Egli rivendica, contro l'astrattezza di molta filosofia, e in particolare di Cartesio, la centralità dell'uomo concreto nella riflessione filosofica: se Cartesio cerca un sapere che consenta un potere dell'umana collettività sul mondo fisico, a Pascal interessa un sapere che illumini il senso ultimo dell'esistenza personale.

In tale senso egli contrappone conoscenza delle cose (esterne), ossia sapere scientifico o astrattamente speculativo, a conoscenza di sé, del proprio concreto e personale destino (che egli chiama anche, nei passi sotto citati, morale, science des meures):

La scienza delle cose esterne non mi consolerà dell'ignoranza della morale, nei tempi di afflizione; ma la scienza dei costumi mi consolerà sempre dell'ignoranza delle cose esterne.

L'uomo ha anche meno studiosi della geometria.
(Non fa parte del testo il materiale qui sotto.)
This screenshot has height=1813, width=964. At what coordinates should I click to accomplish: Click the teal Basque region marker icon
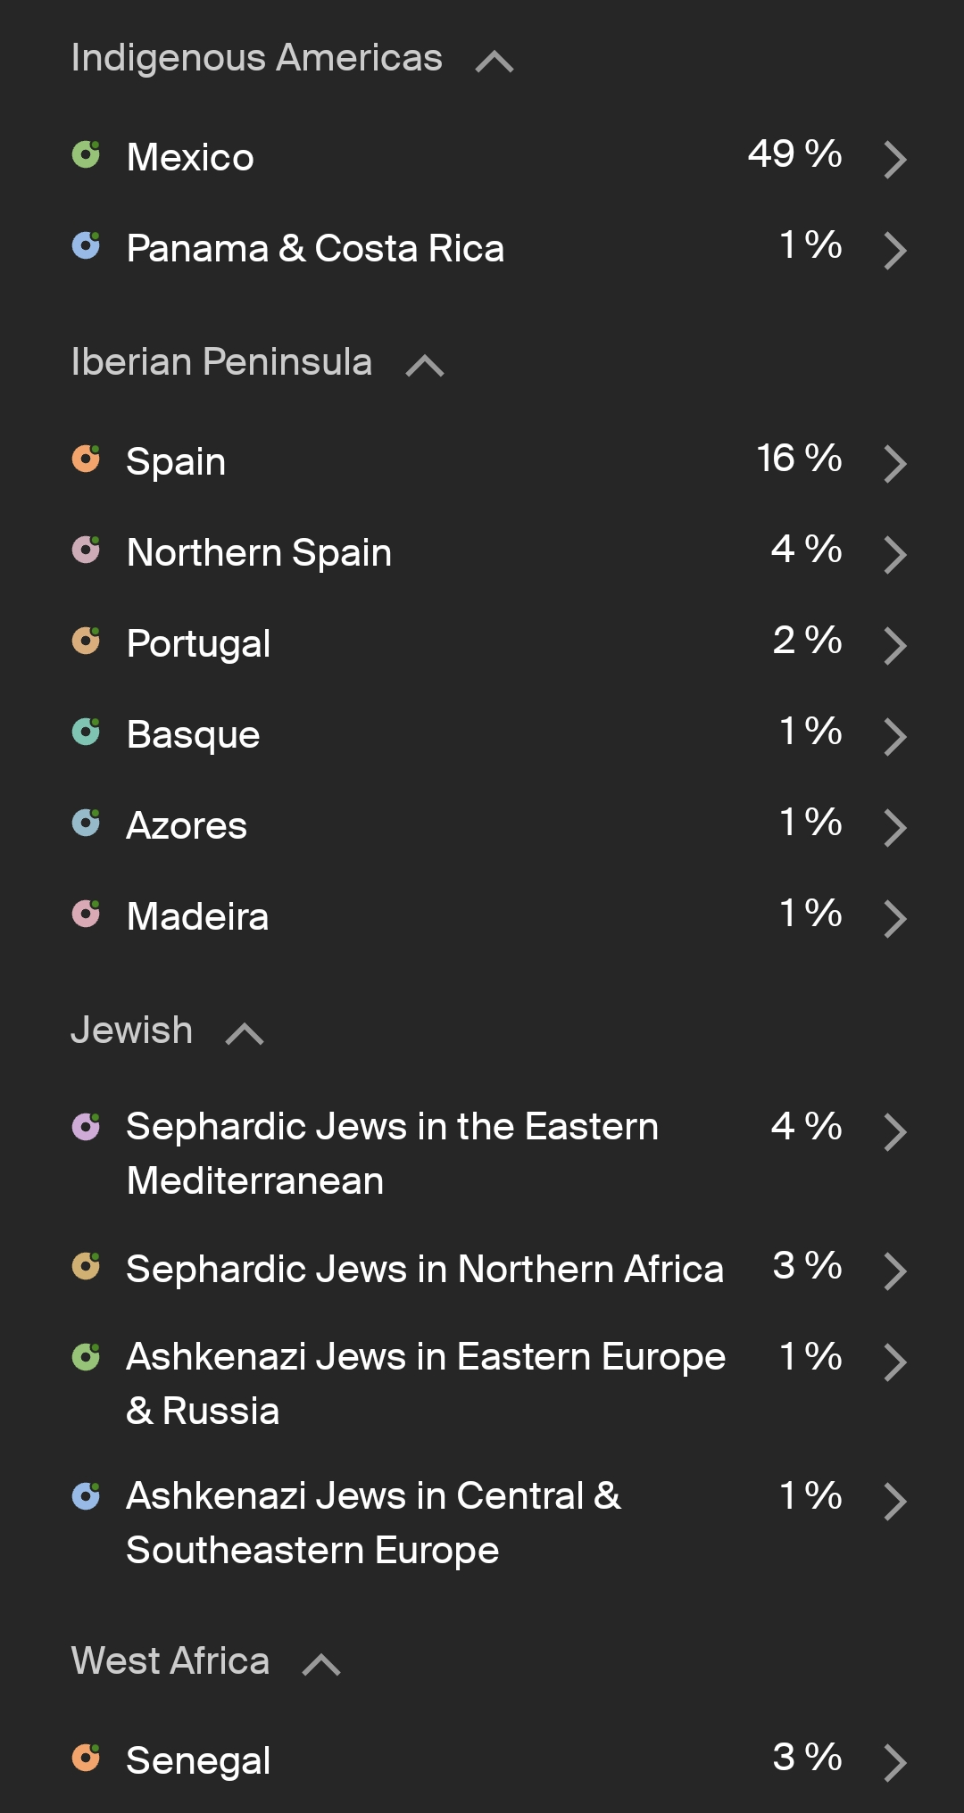click(86, 733)
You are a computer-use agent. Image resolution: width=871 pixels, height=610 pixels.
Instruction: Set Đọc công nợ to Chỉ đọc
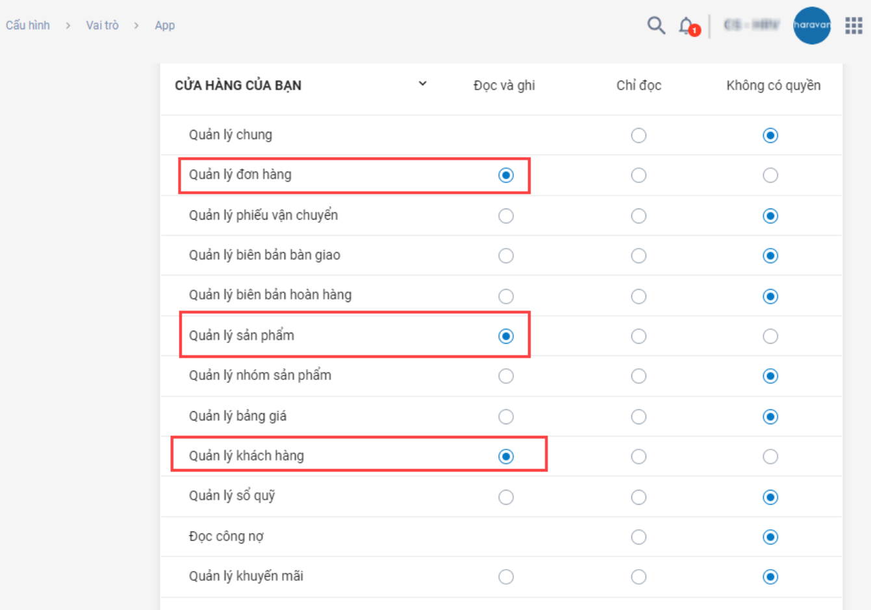tap(638, 537)
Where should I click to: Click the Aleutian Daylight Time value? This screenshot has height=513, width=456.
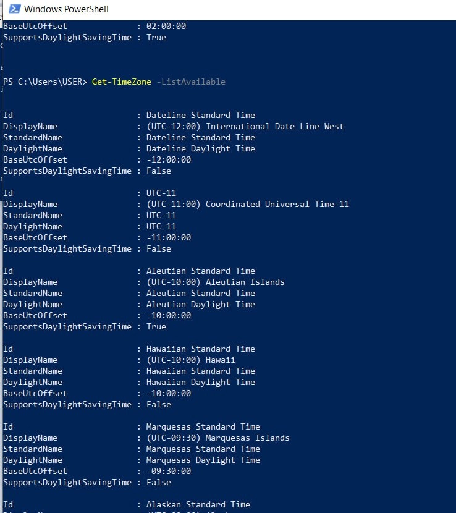pos(200,304)
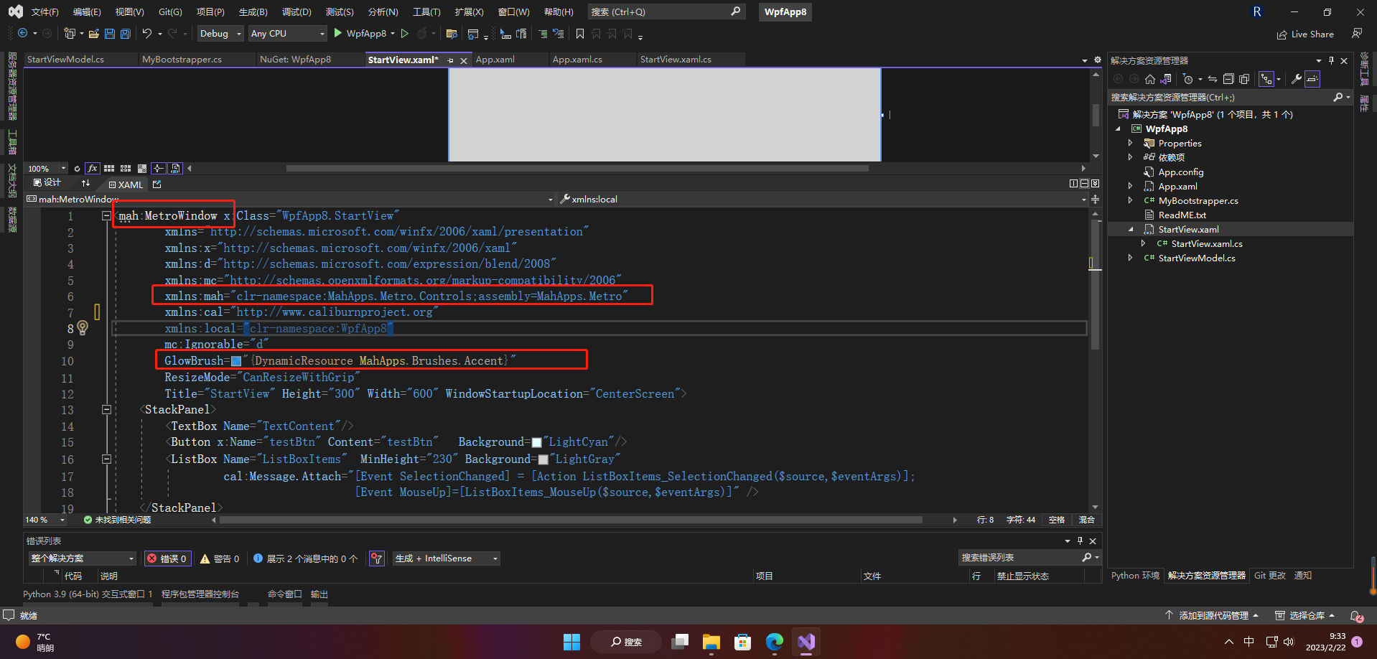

Ed è solo perché non si sa studiare l'uomo che si cerca il resto.

Egli insomma applica alla situazione della filosofia (del suo tempo, ma non solo) la grande e decisiva domanda di Gesù: «Che serve all'uomo guadagnare il mondo intero, se poi perde o rovina sé stesso?»

E l'uomo concreto non è qualcosa di chiaro e distinto, come pensava Cartesio, non è esauribile dall'intelligenza raziocinante, ma è mistero a sé stesso, è una realtà complessa e contraddittoria.
Pascal avverte molto la dimensione della indicibiltà dell'uomo; mentre per Cartesio la "res extensa" e la "res cogitans" esauriscono l'essere umano, per Pascal questo è sempre eccedente, è mistero. Consapevole che l'uomo è un atomo sperduto nell'universo, con profonda sensibilità, egli coglie la sproporzione fra la creatura e la realtà circostante:

L'uomo contempli dunque tutta la natura nella sua sublime e piena maestà (...). Tornato alla considerazione di sé, l'uomo esamini ciò che egli è rispetto a ciò che esiste; si consideri come sperduto in questo remoto angolo della natura, e da queste piccole celle dove si trova rinchiuso, voglio dire l'universo, impari a stimare la terra, i regni, le città e se stesso nel loro giusto valore. Che cos'è un uomo nell'infinito?.

Quando considero la breve durata della mia vita, assorbita nell'eternità che precede e che segue il piccolo spazio che occupo e che vedo inabissato nell'infinita immensità degli spazi che m'ignorano, mi spavento e mi stupisco di vedermi qui piuttosto che là, perché non c'è ragione che sia qui piuttosto che là, adesso piuttosto che allora. Chi mi ci ha messo? Per comando e per opera di chi mi sono destinati questo luogo e questo tempo?